« On ne renforce pas la cohésion en muselant les voix discordantes. On ne fonde pas une nouvelle république en reniant les principes de la précédente », aimait répéter un sociologue. Cette assertion s’y bien au contexte actuel malien.
Le Mali traverse une période de transition cruciale. Dans cette phase délicate, les choix des autorités actuelles engagent non seulement l’avenir du pays, mais aussi les fondements de notre vie démocratique. C’est pourquoi il est impératif de tirer la sonnette d’alarme face à un projet aussi dangereux qu’injustifiable : la dissolution des partis politiques.
Cette mesure, issue d’une concertation sur la Charte des partis politiques, ne saurait avoir force de loi. D’autant que ladite concertation, loin d’être inclusive, n’a réuni qu’un cercle restreint d’acteurs en phase avec la vision du pouvoir. En réalité, elle n’a pas représenté le peuple malien dans sa diversité ni dans sa volonté profonde. Elle a servi de paravent à une décision politique déjà arrêtée.
Mais le plus grave est ailleurs. Ce projet viole frontalement la Constitution malienne adoptée par référendum en juillet 2023. L’article 8 de cette Constitution est sans ambiguïté : « le pluralisme politique est reconnu et garanti ». Dissoudre les partis politiques, c’est donc porter atteinte à l’une des pierres angulaires de notre contrat social. C’est désavouer le peuple malien qui, en votant cette Constitution, a exprimé son attachement à un Etat de droit et à une démocratie pluraliste.
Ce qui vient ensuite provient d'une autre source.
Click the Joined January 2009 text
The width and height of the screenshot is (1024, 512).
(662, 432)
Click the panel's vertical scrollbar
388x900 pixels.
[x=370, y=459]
Certains justifient cette mesure par le besoin de refondation, de moralisation de la vie politique ou de paix sociale. Ces objectifs sont légitimes, mais ils ne peuvent être atteints au prix d’un recul démocratique. On ne construit pas la paix en imposant le silence. On ne renforce pas la cohésion en muselant les voix discordantes. On ne fonde pas une nouvelle république en reniant les principes de la précédente.
Au nom de la paix sociale, de l’unité nationale et de la responsabilité historique qui lui incombe, le président de la Transition, doit renoncer à ce projet. Il lui revient de respecter la parole du peuple et de préserver l’esprit de la Constitution qu’il s’est engagé à faire respecter.
Car un Mali sans partis politiques, c’est un Mali sans débats, sans opposition, sans contre-pouvoirs. Et un pays sans contre-pouvoirs est un pays en danger.